Exercises to complete:
a – Answer these questions from the passage on Kusto Query Language:
(i) Which three schema entities does the query use, in a hierarchy similar to SQL's?
(ii) In which two Azure services does the writer mostly dig for log events?
(iii) How far back does the sample query look for AzureDiagnostics data?
b – Write what comes next in the passage on Kusto Query Language, picking up after its last line.

Passage shown:
————

What is the Kusto Query Language? I will not write a thesis on the basics of KQL here, but Microsoft has this to say:

Kusto Query Language is a powerful tool to explore your data and discover patterns, identify anomalies and outliers, create statistical modeling, and more. The query uses schema entities that are organized in a hierarchy similar to SQL’s: databases, tables, and columns.

Basically, it is a language for querying your log data in Log Analytics Workspaces, among other services. Personally I mostly use it to dig for log events in Azure Application Gateway or Azure Firewall. You can also use queries to check your billed data in Log Analytics Workspace.

The Kusto query

I am using a particular query in this instance to exemplify the time saved when using the operator. This is the somewhat complex query:

// Fetch AzureDiagnostics data
AzureDiagnostics
// for the past 30 days
| where TimeGenerated > ago(30d)

————

Data on locating visible targets:
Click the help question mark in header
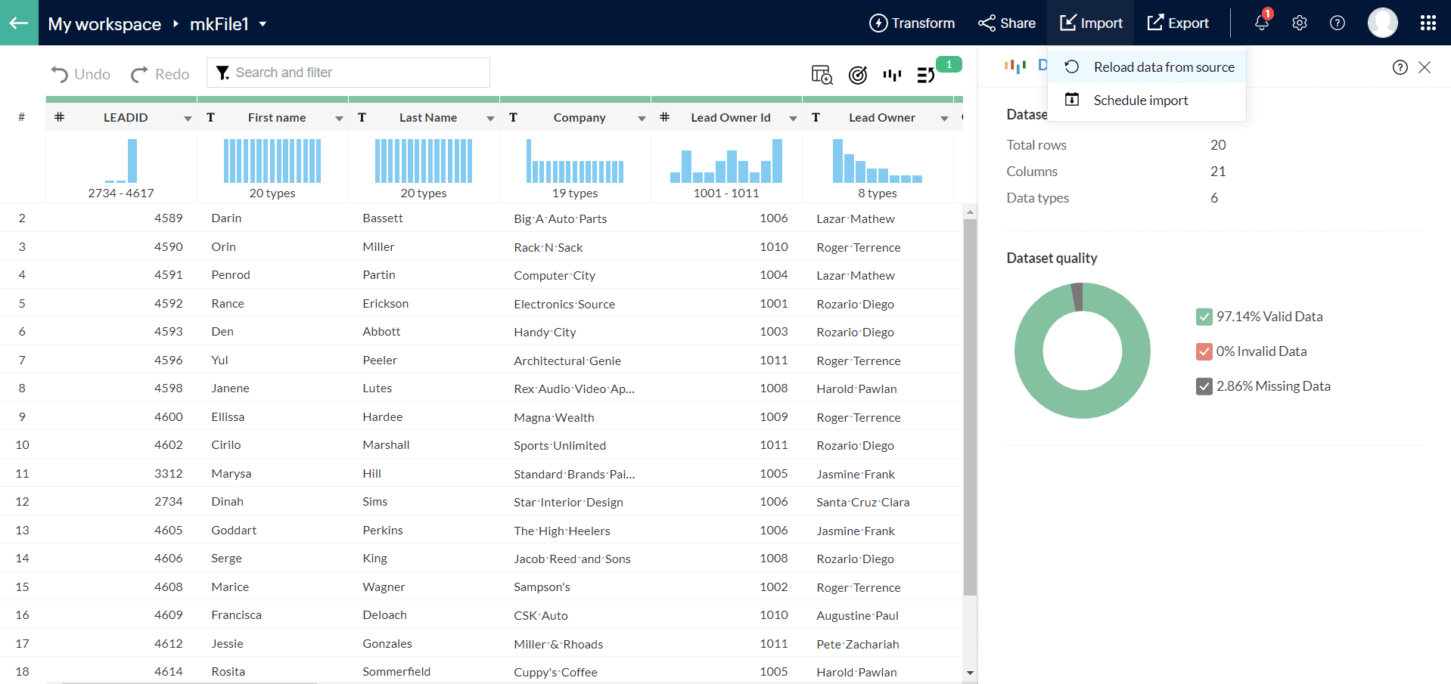 coord(1338,23)
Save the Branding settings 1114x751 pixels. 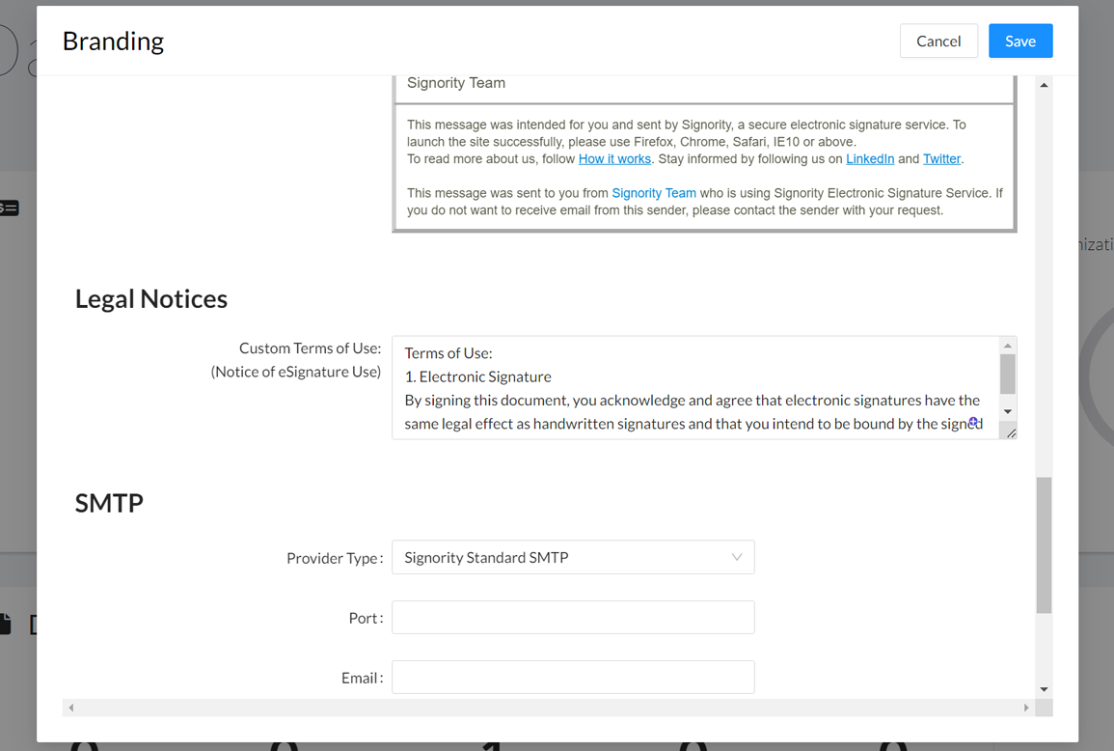[1020, 41]

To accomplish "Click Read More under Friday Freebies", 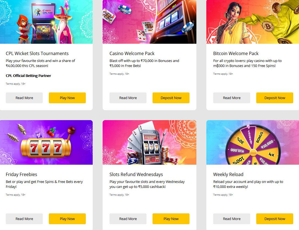I will (24, 219).
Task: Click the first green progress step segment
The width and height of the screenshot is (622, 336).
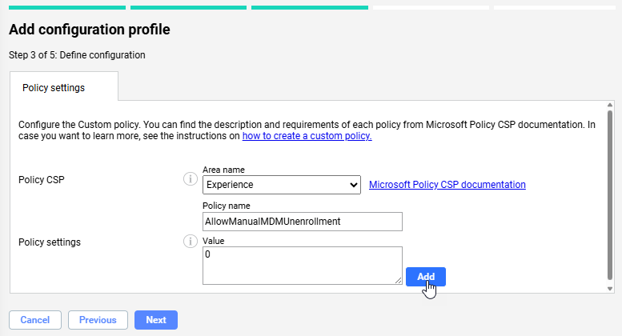Action: click(x=67, y=8)
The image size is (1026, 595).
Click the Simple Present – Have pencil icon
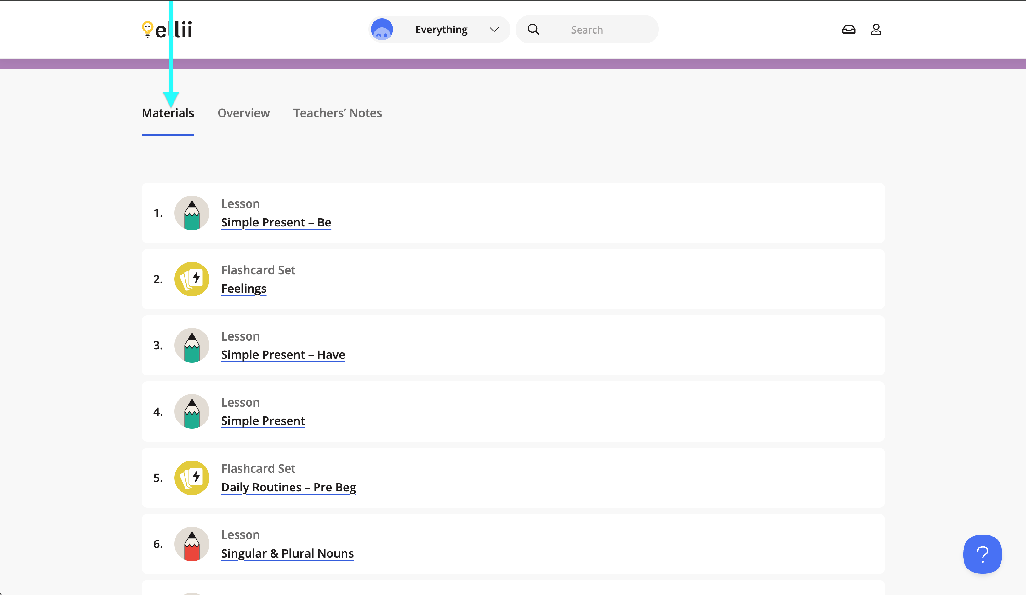tap(192, 346)
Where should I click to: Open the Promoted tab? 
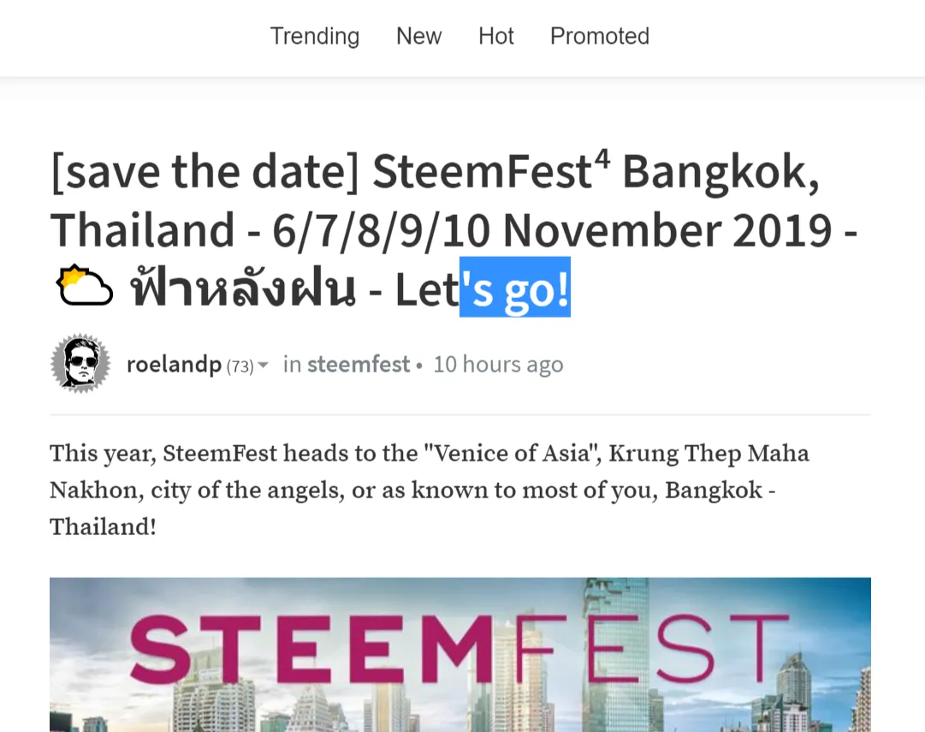click(599, 36)
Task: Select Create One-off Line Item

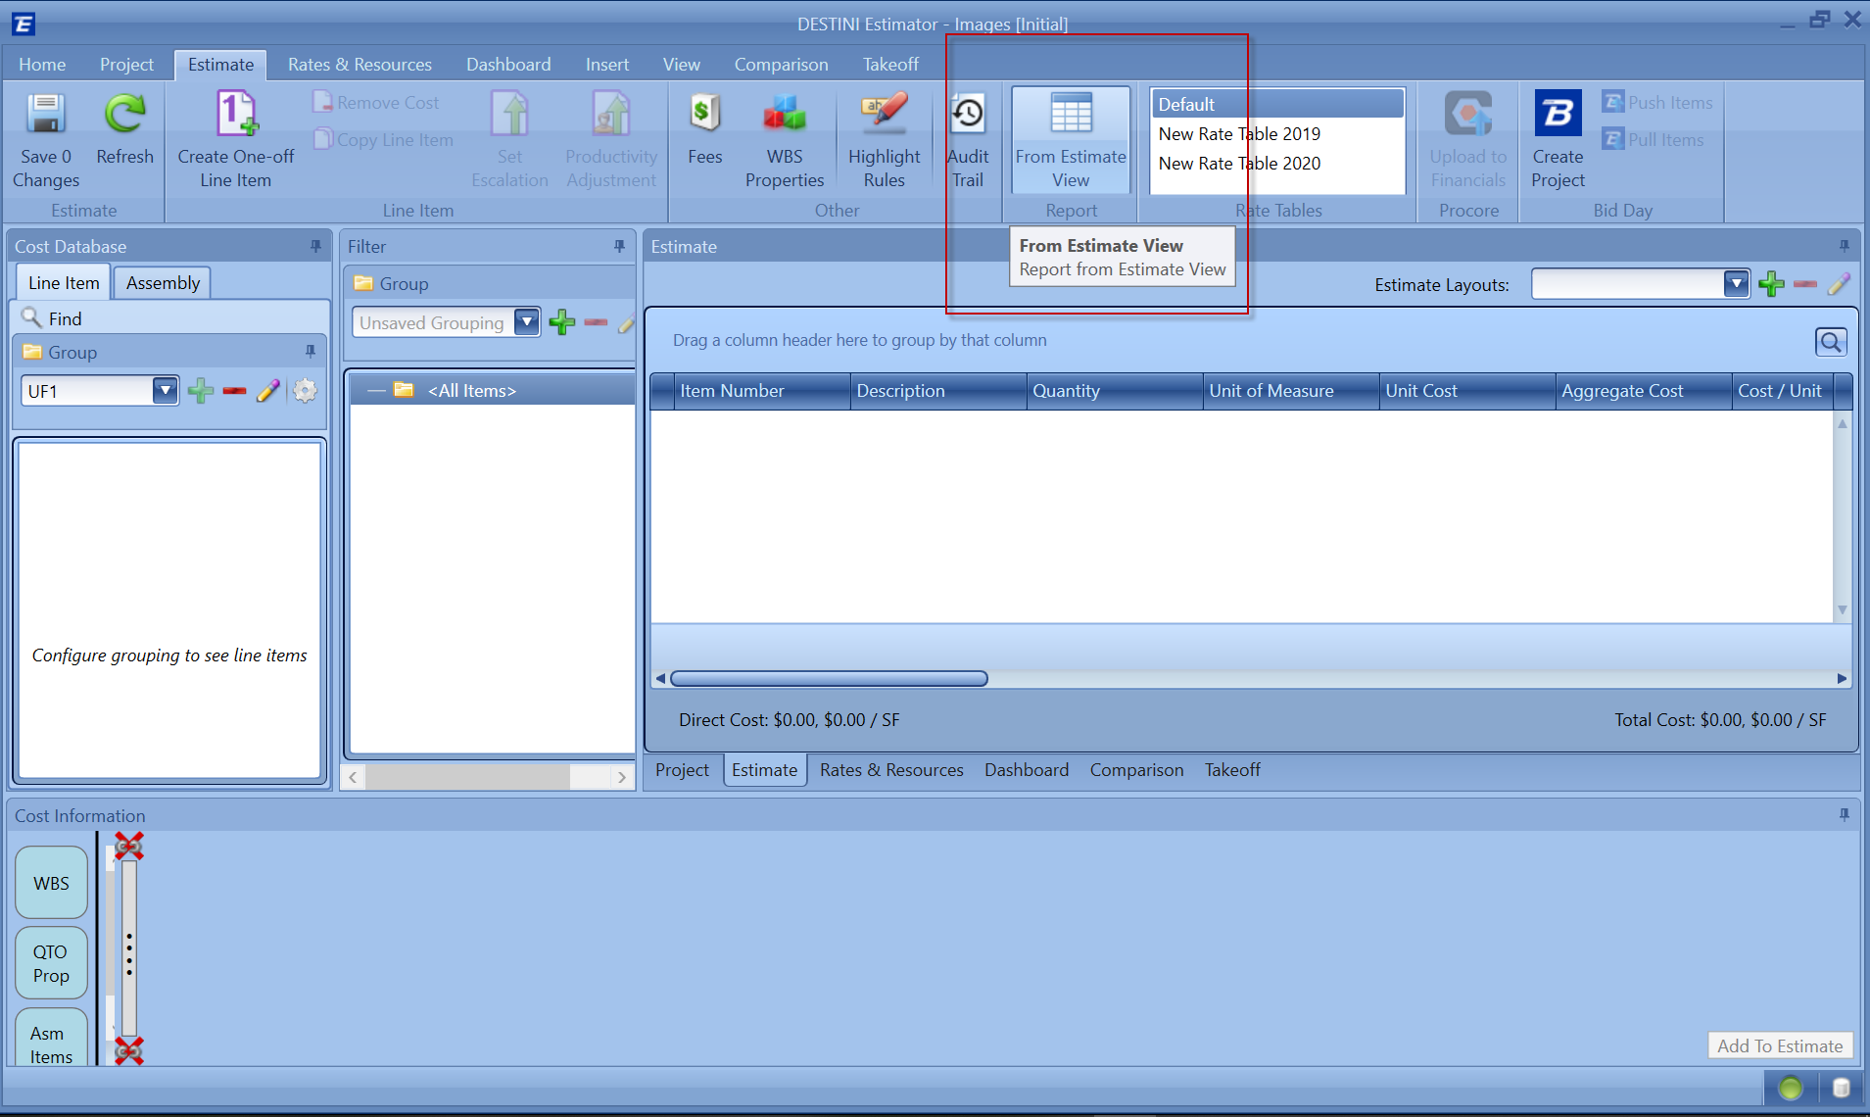Action: coord(235,137)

————

Task-by-task outputs:
a –
(i) Databases, tables, and columns.
(ii) Azure Application Gateway and Azure Firewall.
(iii) The past 30 days.

b –
// if msg_s contains ip prefix 10.0.0 or 10.0.1 or 10.0.2
| where msg_s has "10.0.0" or msg_s has "10.0.1" or msg_s has "10.0.2"
// if category is AzureFirewallNetworkRule or AzureFirewallApplicationRule
//optionally apply filters to only look at a certain type of log data
//| where OperationName == "AzureFirewallNetworkRuleLog"
//| where OperationName == "AzureFirewallNatRuleLog"
//| where OperationName == "AzureFirewallApplicationRuleLog"
//| where OperationName == "AzureFirewallIDSLog"
//| where OperationName == "AzureFirewallThreatIntelLog"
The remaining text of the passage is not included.